Below are some records. Say how many of their lines include the string "width", giving only the number.

▶ [RECORDS TO PROCESS]:
○ ○ ○ ○ ○

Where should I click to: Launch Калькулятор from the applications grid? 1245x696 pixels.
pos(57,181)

○ ○ ○ ○ ○

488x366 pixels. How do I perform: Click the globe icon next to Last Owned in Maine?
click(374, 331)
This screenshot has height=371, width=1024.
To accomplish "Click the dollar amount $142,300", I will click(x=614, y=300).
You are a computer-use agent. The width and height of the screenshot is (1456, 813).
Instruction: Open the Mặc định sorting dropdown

○ ○ ○ ○ ○

▶ [SOLUTION FOR THIS PROBLEM]: 2